===== Texte fourni =====
Une cantine à Épinay-sur-Seine (93), membre du Club des Territoires (source : site internet Un Plus Bio)

Par la suite, nous avons écouté les envies du Club des Territoires et souhaité répondre aux attentes émergentes : nous avons monté l’Observatoire national de la restauration collective bio et durable. Au départ, ce projet a été mené par les membres d’Un Plus Bio. Puis très rapidement, nous avons rencontré le collectif de chercheurs en alimentation du centre d’études Lascaux dans le cadre d’un partenariat avec le programme Celt. Nous avons travaillé avec eux sur des thématiques majeures et variées : les régies agricoles, la démocratie alimentaire, l’exception alimentaire dans les marchés publics. L’exception alimentaire est le fait pour les collectivités soumises aux marchés publics de privilégier les producteurs bio et locaux dans leurs appels d’offres. C’est une porte d’entrée pour changer les choses, comme un petit cheval de Troie de la transformation des territoires par et pour l’alimentation. Nous avons collaboré sur la construction d’un questionnaire auquel plus de 10 000 cantines ont répondu et qui nous a permis de dresser un panorama des initiatives portées par les villes et territoires en termes de mutations des politiques publiques sur la thématique de l’alimentation bio. Pour approfondir notre analyse et assurer sa neutralité, nous avons croisé les informations récoltées avec des données fournies par le label EcoCert “En Cuisine” (ils ont récupéré des données très précises portant sur l’écologie et le bio en cuisine pour 3 500 sites de restauration collective).
===== Entrées =====
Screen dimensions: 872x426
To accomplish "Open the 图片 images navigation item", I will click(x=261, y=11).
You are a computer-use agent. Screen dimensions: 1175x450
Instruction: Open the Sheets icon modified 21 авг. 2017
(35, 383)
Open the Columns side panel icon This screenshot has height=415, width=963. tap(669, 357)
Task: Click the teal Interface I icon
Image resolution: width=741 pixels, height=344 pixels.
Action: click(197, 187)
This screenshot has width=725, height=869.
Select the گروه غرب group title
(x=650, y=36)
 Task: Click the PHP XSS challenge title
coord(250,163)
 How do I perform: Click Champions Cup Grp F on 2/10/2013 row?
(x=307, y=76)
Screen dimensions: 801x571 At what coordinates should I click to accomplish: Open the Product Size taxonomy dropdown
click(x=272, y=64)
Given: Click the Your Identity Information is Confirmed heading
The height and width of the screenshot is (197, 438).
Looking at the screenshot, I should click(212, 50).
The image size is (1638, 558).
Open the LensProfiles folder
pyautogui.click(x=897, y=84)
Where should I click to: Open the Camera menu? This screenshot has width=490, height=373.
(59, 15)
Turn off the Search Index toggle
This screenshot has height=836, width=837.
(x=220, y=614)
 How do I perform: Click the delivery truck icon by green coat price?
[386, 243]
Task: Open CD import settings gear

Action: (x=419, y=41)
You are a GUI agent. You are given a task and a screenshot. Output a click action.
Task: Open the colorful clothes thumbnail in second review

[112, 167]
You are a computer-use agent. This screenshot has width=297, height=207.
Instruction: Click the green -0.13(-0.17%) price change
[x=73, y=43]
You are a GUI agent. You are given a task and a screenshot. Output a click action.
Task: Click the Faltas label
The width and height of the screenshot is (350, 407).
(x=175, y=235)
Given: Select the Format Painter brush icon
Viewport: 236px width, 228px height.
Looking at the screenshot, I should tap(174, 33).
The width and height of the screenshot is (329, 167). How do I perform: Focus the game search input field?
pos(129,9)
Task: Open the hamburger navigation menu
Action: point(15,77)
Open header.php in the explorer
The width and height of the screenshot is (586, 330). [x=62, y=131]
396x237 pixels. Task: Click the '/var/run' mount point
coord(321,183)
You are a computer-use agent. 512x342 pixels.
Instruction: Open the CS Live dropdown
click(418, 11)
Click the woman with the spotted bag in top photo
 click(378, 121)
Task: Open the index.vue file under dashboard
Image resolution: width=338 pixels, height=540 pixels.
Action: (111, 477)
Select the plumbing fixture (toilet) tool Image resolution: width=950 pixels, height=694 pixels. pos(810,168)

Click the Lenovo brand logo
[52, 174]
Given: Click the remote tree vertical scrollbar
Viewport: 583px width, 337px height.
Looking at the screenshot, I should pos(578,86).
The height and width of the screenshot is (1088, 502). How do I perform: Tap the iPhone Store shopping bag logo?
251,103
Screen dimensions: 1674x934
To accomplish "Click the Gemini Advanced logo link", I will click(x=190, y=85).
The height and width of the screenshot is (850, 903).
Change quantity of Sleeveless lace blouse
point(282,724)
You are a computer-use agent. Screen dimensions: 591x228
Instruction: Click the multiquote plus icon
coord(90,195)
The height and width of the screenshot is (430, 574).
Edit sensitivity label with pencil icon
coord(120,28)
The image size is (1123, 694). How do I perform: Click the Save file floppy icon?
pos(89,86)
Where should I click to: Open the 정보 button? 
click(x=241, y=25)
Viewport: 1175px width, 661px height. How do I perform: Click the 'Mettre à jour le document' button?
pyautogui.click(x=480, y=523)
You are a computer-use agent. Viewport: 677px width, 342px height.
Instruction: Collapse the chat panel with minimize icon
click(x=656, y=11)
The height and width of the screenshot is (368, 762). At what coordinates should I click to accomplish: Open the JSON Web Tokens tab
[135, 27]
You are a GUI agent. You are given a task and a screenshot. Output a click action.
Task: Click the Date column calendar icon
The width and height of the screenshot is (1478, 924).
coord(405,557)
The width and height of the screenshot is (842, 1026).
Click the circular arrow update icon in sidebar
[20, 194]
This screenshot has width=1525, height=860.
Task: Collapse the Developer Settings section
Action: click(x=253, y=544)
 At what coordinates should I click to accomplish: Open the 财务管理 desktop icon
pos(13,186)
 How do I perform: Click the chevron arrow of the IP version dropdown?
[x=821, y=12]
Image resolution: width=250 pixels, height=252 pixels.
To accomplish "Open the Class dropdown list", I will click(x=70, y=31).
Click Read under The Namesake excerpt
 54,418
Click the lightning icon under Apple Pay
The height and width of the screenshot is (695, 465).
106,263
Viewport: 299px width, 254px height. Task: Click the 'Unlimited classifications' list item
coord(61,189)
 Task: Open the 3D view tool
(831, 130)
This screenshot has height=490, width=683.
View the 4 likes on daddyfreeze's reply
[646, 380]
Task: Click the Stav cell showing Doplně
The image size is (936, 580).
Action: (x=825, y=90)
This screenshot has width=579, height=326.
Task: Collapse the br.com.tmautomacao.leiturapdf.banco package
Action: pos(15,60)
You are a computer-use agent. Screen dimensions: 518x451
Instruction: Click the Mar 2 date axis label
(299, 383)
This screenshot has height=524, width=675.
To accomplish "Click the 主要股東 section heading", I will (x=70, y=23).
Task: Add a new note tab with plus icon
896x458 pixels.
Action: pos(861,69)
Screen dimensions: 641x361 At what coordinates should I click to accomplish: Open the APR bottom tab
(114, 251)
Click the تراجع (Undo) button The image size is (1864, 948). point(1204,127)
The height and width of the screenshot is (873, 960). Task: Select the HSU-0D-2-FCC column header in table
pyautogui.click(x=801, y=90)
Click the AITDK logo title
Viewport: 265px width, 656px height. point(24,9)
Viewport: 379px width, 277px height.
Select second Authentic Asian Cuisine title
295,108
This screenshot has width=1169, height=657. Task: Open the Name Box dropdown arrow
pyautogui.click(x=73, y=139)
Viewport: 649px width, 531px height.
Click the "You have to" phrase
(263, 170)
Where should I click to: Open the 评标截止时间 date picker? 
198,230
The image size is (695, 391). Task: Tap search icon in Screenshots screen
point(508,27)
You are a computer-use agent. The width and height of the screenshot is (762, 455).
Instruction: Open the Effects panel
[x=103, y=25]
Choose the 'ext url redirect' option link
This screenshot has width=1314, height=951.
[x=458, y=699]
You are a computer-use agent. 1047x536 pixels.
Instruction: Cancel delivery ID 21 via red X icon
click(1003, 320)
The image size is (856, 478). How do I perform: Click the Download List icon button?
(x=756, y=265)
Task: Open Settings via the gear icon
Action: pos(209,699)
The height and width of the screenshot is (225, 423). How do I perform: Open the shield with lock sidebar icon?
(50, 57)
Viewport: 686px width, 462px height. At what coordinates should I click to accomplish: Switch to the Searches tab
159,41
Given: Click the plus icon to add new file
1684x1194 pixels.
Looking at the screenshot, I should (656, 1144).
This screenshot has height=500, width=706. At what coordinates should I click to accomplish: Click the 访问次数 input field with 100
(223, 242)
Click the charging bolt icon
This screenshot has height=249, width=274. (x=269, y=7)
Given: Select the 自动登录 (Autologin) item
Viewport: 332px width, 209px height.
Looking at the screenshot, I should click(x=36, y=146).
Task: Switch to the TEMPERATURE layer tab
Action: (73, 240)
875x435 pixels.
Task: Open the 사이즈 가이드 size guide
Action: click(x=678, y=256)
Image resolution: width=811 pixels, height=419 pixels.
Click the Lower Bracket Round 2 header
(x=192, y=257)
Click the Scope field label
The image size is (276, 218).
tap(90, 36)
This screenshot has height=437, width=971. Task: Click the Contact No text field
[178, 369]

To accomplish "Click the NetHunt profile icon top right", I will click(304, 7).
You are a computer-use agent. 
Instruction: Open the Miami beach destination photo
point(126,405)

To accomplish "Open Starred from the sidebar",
=====
▸ Consigne
Recopiez en entier le texte sur l'Observatoire de la restauration collective bio, sans rien y changer. Servez-vous uniquement du texte.

▸ Réponse attendue
Une cantine à Épinay-sur-Seine (93), membre du Club des Territoires (source : site internet Un Plus Bio)

Par la suite, nous avons écouté les envies du Club des Territoires et souhaité répondre aux attentes émergentes : nous avons monté l’Observatoire national de la restauration collective bio et durable. Au départ, ce projet a été mené par les membres d’Un Plus Bio. Puis très rapidement, nous avons rencontré le collectif de chercheurs en alimentation du centre d’études Lascaux dans le cadre d’un partenariat avec le programme Celt. Nous avons travaillé avec eux sur des thématiques majeures et variées : les régies agricoles, la démocratie alimentaire, l’exception alimentaire dans les marchés publics. L’exception alimentaire est le fait pour les collectivités soumises aux marchés publics de privilégier les producteurs bio et locaux dans leurs appels d’offres. C’est une porte d’entrée pour changer les choses, comme un petit cheval de Troie de la transformation des territoires par et pour l’alimentation. Nous avons collaboré sur la construction d’un questionnaire auquel plus de 10 000 cantines ont répondu et qui nous a permis de dresser un panorama des initiatives portées par les villes et territoires en termes de mutations des politiques publiques sur la thématique de l’alimentation bio. Pour approfondir notre analyse et assurer sa neutralité, nous avons croisé les informations récoltées avec des données fournies par le label EcoCert “En Cuisine” (ils ont récupéré des données très précises portant sur l’écologie et le bio en cuisine pour 3 500 sites de restauration collective).